The rain fell with a vengeance. Streets were flooded. Cars stalled. Entire barangays transformed into lagoons. So dire was the deluge that President Ferdinand Marcos Jr. himself suspended government work and public school classes on 22 July, citing the safety of government workers and students. Sure, it was a rare act of foresight from Malacañang, issued a day before, even if prompted by waist-deep water and stranded commuters.
And yet, in the middle of this aquatic apocalypse, the University of the Philippines (UP) Manila decided it was the perfect time to hold a university-wide graduation ceremony at the World Trade Center in Pasay. Yes, that World Trade Center — flooded, gloomy, and reportedly adorned with floral arrangements no one would remember seeing. A space so damp and dreary on Tuesday that it might as well have been a set for a dystopian film about institutional negligence.
UP Manila’s administrators, in their infinite wisdom, refused to postpone the event. Why? Because the flowers had been paid for, the venue had been booked, and some guests had traveled from the provinces. That’s it. Those were the reasons — not science, not the safety of their graduates or their faculty members, not even sympathy for them. Just sunk costs.
This was not just poor judgment; this was direct insubordination. A public institution, funded by taxpayers, willfully disobeyed a clear and lawful order from the President of the Republic. This was not some last-minute executive whim. The President, even while in the United States, made the announcement a full day in advance. UP Manila cannot claim it was caught off guard. They had time and a warning, yet they ignored both.
The excuse that some had already traveled was as flimsy as it was lazy. In any crisis, the right thing to do isn’t always the convenient thing. Many others couldn’t make it because of the floods — stranded, soaked, or stuck in traffic. Shouldn’t their safety have mattered too?
And so, students who had toiled through years of academic rigor were forced to brave floodwaters to attend what should have been a celebration of triumph, not a testament to institutional arrogance. Parents waded through ankle- to thigh-deep waters. Others simply couldn’t make it — marooned or wisely staying home. Their absence, according to some in UP, was collateral damage.

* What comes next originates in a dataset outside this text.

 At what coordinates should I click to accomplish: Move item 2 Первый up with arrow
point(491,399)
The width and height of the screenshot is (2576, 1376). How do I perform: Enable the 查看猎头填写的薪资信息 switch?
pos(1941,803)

This, from a university that proudly positions itself as a bastion of critical thinking.
A week earlier, UP president Angelo Jimenez waxed poetic during a college-level graduation. Intelligence, he said, comes naturally when talking about UP students. His contribution to the institution, he claimed, is to infuse it with “kindness and empathy.”
Well, where was the empathy when parents were drenched and the students marooned? Where was the kindness when the university insisted on going through with a ceremony despite a presidential directive and a city under water?
No, this wasn’t about academic freedom. This was about obeying lawful orders and protecting the public. When the President says “no classes,” it means everything related to education, including graduations. So what part of “no” was subject to UP’s interpretation?
This is about accountability. What the university showed was not intelligence, but hubris; not empathy, but bureaucratic callousness. UP Manila clung to a date and a down payment with the obstinacy of the obtuse, never mind that the students themselves — the very reason for the ceremony — were being placed at risk.
We deserve better from our premier state university. The public pays for its operations, trusting it to cultivate wisdom and leadership. Instead, what we saw was a kind of educated stupidity: the ability to parse postmodernist theory, perhaps, but not to discern when it’s too dangerous to cross Taft Avenue.
If this is the kind of leadership the university fosters, then God help the nation. Because the water will keep rising, and apparently, so will the indifference and lack of common sense.
UP has always prided itself on producing leaders. It better start producing some who can follow a simple presidential directive. If its officials can’t even do that, then they should step down. No more excuses. No more flowers.
Just get out of the way before people drown in your delusions.